◆ TASK TO CARRY OUT
Quote these lines exactly: the one that holds "Task: Click the question input field" and every line after it to the end of the material below. Skip pictures.

◆ AVAILABLE DATA
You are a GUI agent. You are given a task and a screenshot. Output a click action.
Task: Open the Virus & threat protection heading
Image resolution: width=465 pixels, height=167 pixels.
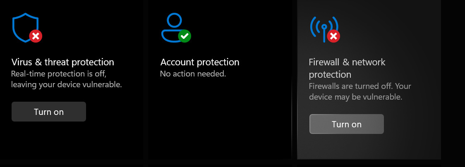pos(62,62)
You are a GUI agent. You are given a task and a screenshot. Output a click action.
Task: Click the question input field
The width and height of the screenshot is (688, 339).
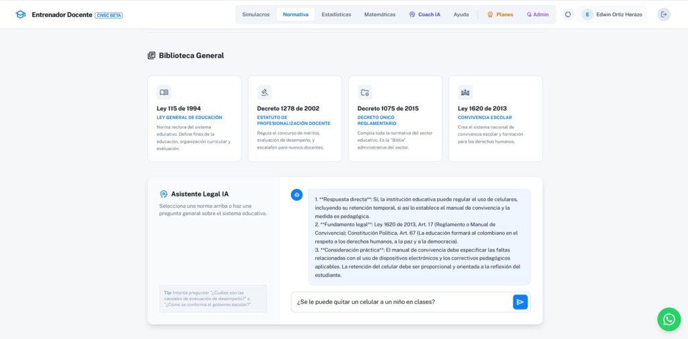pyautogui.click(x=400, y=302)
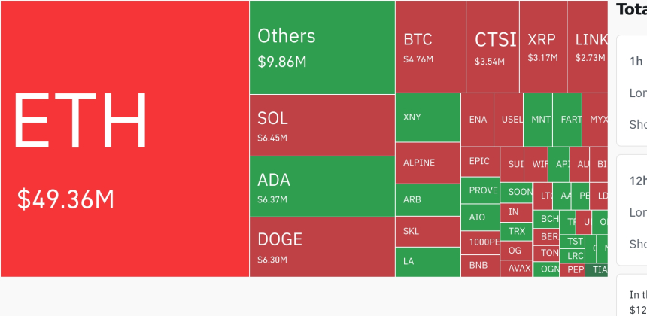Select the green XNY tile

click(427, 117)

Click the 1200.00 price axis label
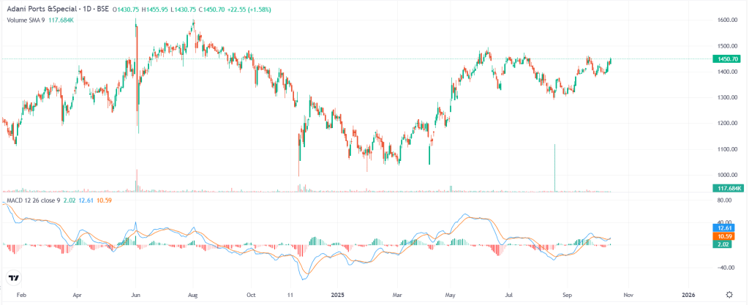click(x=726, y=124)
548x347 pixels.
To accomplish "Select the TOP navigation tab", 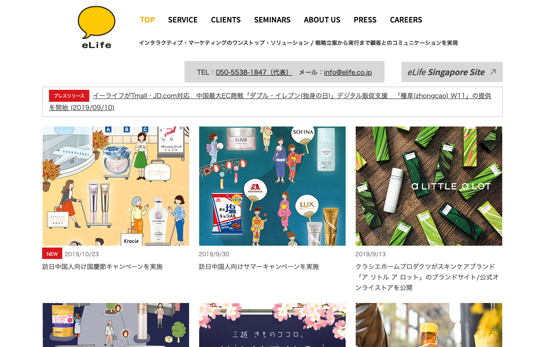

◆ EXERCISE ANSWER
Task: Click the question input field
The width and height of the screenshot is (688, 339).
pyautogui.click(x=400, y=302)
Select the green XNY tile

click(427, 117)

Click the 1200.00 price axis label
click(x=726, y=124)
548x347 pixels.
To accomplish "Select the TOP navigation tab", 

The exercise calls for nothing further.